▶ TASK TO COMPLETE
Count the lines of the data below that include the string "will", and provide nothing but the result.

▶ DATASET RECORDS
• • • • •

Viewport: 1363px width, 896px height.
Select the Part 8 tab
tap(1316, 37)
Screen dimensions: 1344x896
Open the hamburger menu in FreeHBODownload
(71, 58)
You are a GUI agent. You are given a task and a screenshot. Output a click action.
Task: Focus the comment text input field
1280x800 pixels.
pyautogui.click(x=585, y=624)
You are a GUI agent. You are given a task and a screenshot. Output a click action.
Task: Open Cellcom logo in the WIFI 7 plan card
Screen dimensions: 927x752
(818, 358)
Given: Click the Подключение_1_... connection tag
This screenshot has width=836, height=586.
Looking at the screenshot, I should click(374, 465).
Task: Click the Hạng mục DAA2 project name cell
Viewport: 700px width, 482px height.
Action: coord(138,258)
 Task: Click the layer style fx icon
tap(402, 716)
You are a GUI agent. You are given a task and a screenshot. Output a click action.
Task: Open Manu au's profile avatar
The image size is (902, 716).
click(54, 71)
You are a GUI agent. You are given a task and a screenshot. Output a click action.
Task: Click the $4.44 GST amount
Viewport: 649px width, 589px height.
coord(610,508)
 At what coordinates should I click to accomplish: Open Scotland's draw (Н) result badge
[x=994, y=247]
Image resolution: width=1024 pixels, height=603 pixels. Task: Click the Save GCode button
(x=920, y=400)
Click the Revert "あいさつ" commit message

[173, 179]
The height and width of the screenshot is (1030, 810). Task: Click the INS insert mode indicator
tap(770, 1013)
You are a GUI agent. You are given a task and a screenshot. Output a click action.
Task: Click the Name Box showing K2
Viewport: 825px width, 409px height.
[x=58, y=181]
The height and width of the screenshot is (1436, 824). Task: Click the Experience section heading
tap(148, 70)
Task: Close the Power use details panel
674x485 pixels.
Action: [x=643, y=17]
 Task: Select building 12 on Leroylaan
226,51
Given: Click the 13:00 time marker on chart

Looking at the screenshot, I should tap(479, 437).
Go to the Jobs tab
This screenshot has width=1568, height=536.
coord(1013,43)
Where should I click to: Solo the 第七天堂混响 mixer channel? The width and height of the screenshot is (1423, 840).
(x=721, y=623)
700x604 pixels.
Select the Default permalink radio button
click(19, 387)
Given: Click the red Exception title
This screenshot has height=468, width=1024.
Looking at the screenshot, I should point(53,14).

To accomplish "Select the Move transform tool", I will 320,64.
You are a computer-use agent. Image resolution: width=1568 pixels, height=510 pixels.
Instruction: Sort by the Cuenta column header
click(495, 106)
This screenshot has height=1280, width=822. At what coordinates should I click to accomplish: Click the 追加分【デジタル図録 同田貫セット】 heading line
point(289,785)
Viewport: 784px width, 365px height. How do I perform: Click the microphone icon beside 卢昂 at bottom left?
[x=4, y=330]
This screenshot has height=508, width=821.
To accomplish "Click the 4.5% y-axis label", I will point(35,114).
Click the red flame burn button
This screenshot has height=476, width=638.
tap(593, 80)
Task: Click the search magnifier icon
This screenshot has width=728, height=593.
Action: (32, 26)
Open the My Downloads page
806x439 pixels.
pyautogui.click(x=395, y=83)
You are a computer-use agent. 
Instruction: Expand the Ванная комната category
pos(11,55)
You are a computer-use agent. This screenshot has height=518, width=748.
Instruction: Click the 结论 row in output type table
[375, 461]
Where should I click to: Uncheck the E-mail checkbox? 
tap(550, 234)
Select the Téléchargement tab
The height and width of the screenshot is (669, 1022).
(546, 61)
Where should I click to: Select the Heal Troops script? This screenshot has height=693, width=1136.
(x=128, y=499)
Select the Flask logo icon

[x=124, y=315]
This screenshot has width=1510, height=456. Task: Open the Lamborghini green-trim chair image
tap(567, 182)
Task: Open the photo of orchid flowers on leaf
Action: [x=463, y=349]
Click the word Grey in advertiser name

• • • • •

▶ ANSWER SPACE
2